> **What is asked**:
Rewrite the records below so that each "Find the location of" becomes "Locate the position of", keeping every other word the same.

Entries for locating words and elements
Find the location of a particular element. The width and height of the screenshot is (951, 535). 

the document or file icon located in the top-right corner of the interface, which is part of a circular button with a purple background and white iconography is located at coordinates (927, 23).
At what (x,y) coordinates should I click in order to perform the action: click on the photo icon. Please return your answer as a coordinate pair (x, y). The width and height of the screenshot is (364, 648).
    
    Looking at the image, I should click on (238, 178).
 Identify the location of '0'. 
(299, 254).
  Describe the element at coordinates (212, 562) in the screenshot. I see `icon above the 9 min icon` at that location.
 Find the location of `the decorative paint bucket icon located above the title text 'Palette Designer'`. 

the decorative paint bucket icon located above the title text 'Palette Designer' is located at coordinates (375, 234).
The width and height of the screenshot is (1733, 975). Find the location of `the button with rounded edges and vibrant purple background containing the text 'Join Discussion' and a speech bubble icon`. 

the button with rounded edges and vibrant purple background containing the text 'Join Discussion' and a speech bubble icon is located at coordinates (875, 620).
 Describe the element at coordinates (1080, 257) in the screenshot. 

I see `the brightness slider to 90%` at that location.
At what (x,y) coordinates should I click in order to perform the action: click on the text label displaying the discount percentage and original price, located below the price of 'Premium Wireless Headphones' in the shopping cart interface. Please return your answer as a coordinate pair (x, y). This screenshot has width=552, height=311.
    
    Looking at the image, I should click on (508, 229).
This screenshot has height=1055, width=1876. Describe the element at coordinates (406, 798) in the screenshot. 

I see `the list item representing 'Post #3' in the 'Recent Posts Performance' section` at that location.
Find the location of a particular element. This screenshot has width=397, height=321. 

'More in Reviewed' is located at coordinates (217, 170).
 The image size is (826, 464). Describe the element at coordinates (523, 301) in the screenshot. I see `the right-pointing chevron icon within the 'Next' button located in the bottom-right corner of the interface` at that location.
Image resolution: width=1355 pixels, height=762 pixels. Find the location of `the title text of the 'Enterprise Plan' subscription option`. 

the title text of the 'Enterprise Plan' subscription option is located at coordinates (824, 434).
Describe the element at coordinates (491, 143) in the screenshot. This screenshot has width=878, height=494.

> **Solution to this task**:
Locate the position of a particular element. The width and height of the screenshot is (951, 535). 

the document or file icon located in the top-right corner of the interface, which is part of a circular button with a purple background and white iconography is located at coordinates (927, 23).
At what (x,y) coordinates should I click in order to perform the action: click on the photo icon. Please return your answer as a coordinate pair (x, y). The width and height of the screenshot is (364, 648).
    
    Looking at the image, I should click on (238, 178).
 Identify the location of '0'. 
(299, 254).
  Describe the element at coordinates (212, 562) in the screenshot. I see `icon above the 9 min icon` at that location.
 Locate the position of `the decorative paint bucket icon located above the title text 'Palette Designer'`. 

the decorative paint bucket icon located above the title text 'Palette Designer' is located at coordinates (375, 234).
The width and height of the screenshot is (1733, 975). Locate the position of `the button with rounded edges and vibrant purple background containing the text 'Join Discussion' and a speech bubble icon`. 

the button with rounded edges and vibrant purple background containing the text 'Join Discussion' and a speech bubble icon is located at coordinates (875, 620).
 Describe the element at coordinates (1080, 257) in the screenshot. 

I see `the brightness slider to 90%` at that location.
At what (x,y) coordinates should I click in order to perform the action: click on the text label displaying the discount percentage and original price, located below the price of 'Premium Wireless Headphones' in the shopping cart interface. Please return your answer as a coordinate pair (x, y). This screenshot has width=552, height=311.
    
    Looking at the image, I should click on (508, 229).
This screenshot has height=1055, width=1876. Describe the element at coordinates (406, 798) in the screenshot. 

I see `the list item representing 'Post #3' in the 'Recent Posts Performance' section` at that location.
Locate the position of a particular element. This screenshot has width=397, height=321. 

'More in Reviewed' is located at coordinates (217, 170).
 The image size is (826, 464). Describe the element at coordinates (523, 301) in the screenshot. I see `the right-pointing chevron icon within the 'Next' button located in the bottom-right corner of the interface` at that location.
Image resolution: width=1355 pixels, height=762 pixels. Locate the position of `the title text of the 'Enterprise Plan' subscription option`. 

the title text of the 'Enterprise Plan' subscription option is located at coordinates (824, 434).
Describe the element at coordinates (491, 143) in the screenshot. This screenshot has width=878, height=494.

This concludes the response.